───── DATA FOR THIS TASK ─────
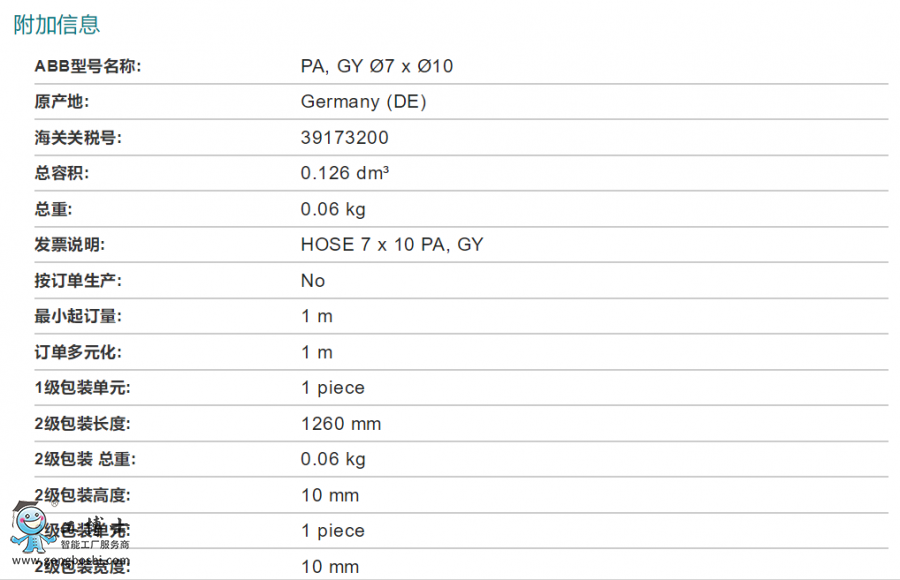Click the No value for 按订单生产
Viewport: 900px width, 580px height.
[313, 281]
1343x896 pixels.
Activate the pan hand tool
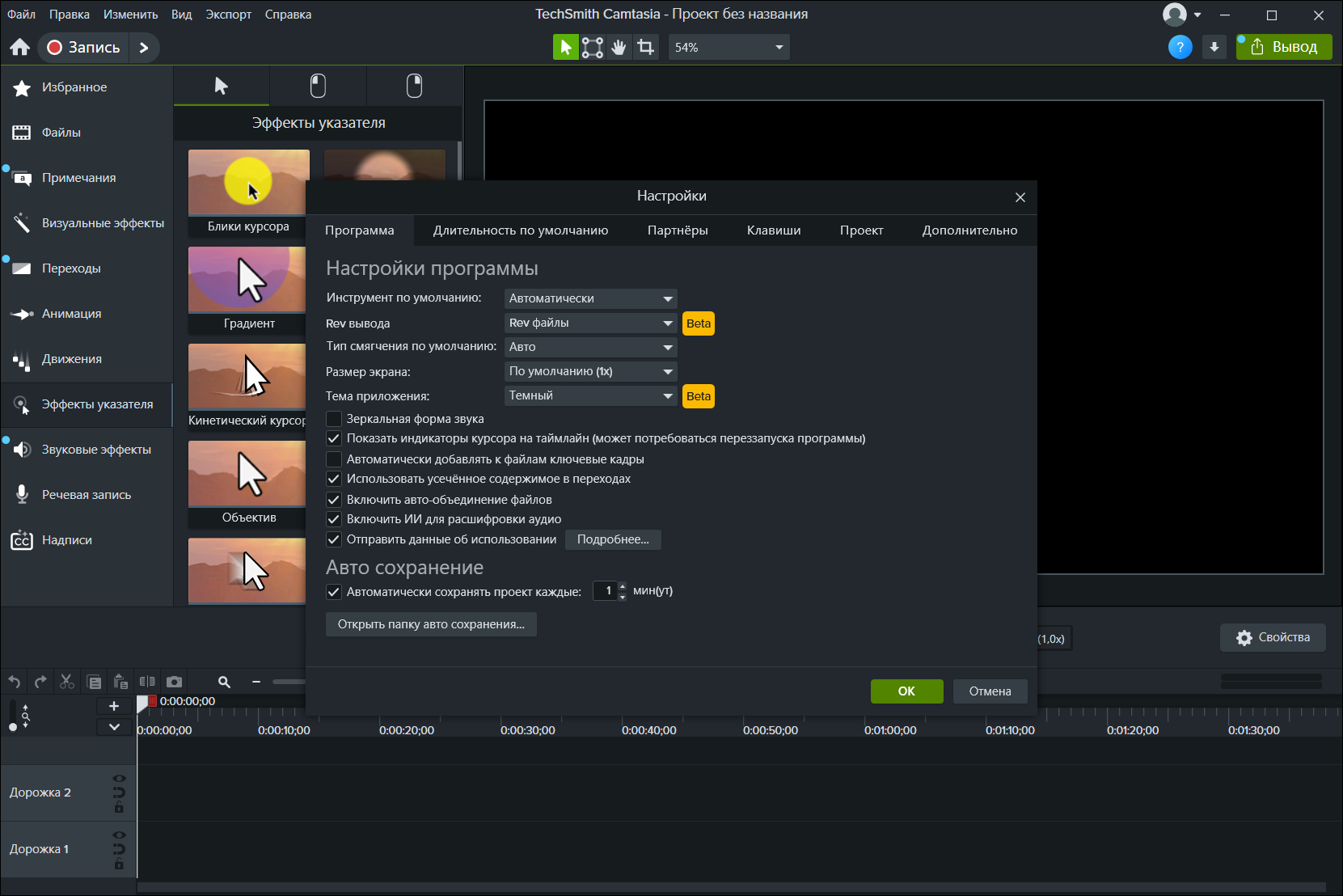pos(619,47)

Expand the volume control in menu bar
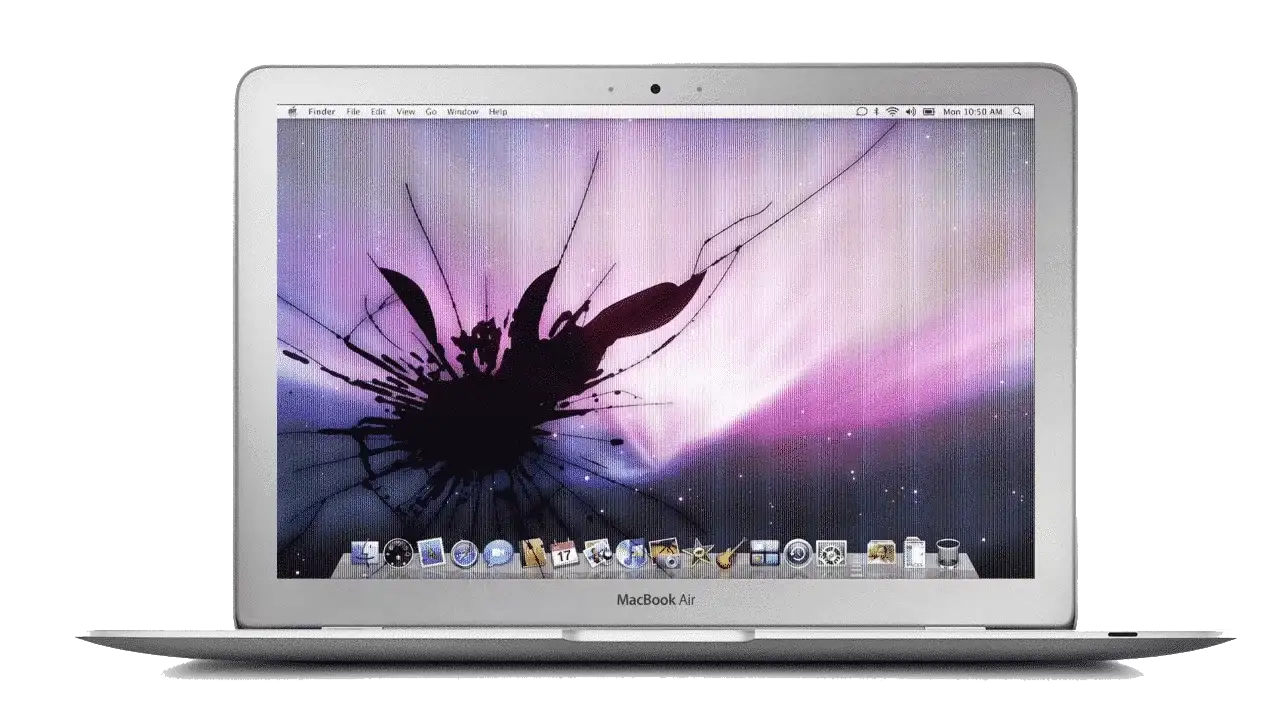point(910,112)
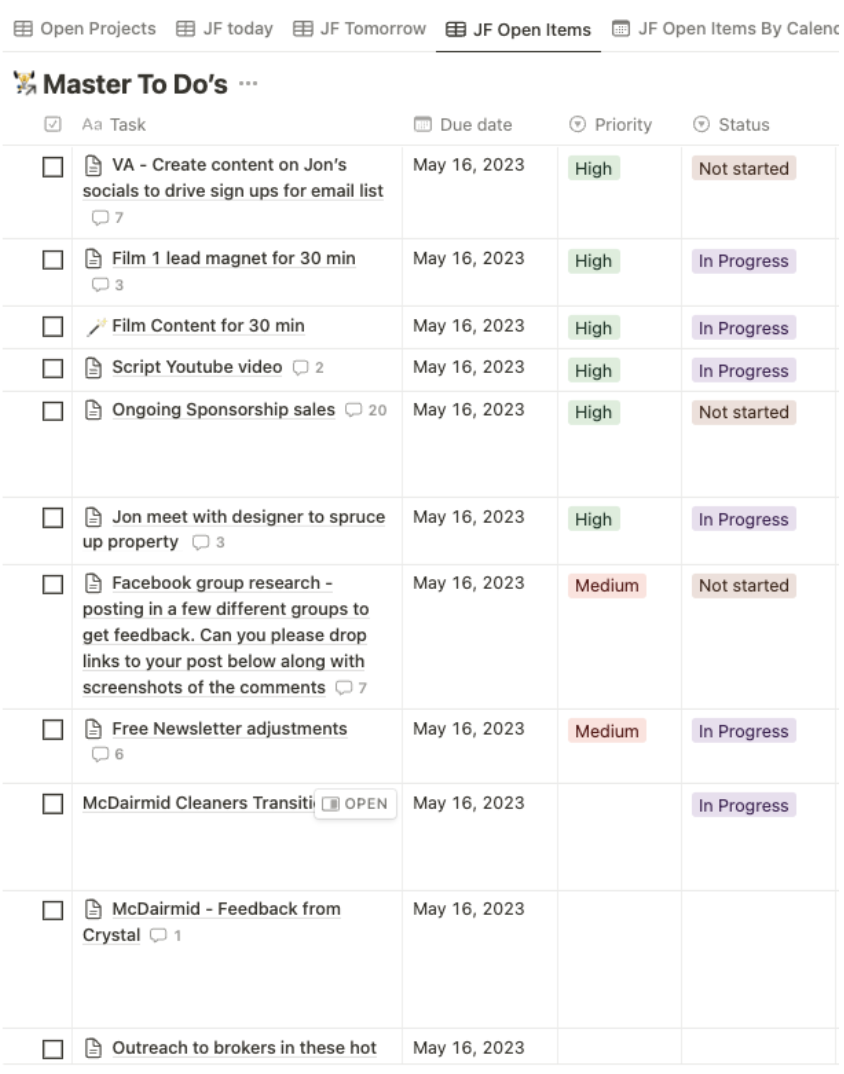Change High priority on Script Youtube video row
Screen dimensions: 844x1074
(593, 371)
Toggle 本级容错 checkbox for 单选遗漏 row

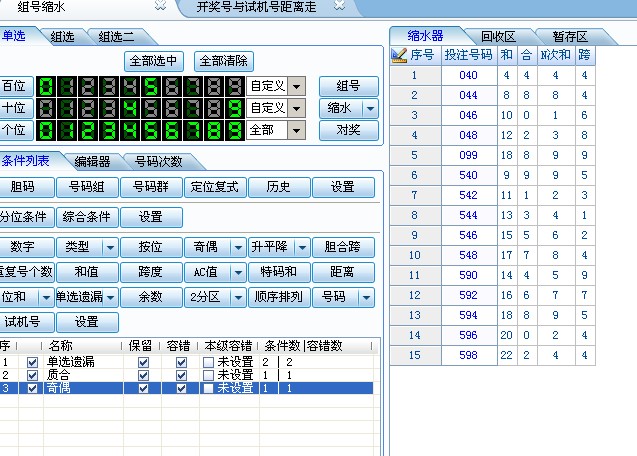pyautogui.click(x=208, y=362)
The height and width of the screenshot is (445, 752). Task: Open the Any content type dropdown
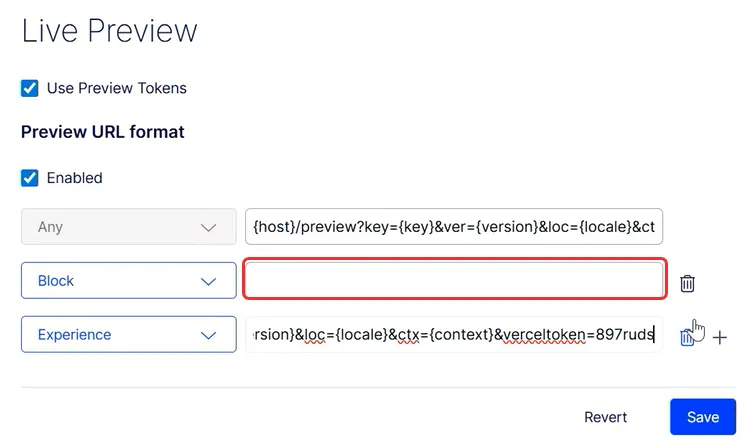pyautogui.click(x=129, y=226)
─────
WORK ORDER: Lines from the one containing "Expand the volume control in menu bar" through the end of the entries above, both included, are to be written out exactly; no pictures and no other lines.

SOLUTION:
Expand the volume control in menu bar
point(910,112)
Change High priority on Script Youtube video row
Screen dimensions: 844x1074
(593, 371)
Toggle 本级容错 checkbox for 单选遗漏 row

pyautogui.click(x=208, y=362)
The height and width of the screenshot is (445, 752). Task: Open the Any content type dropdown
pyautogui.click(x=129, y=226)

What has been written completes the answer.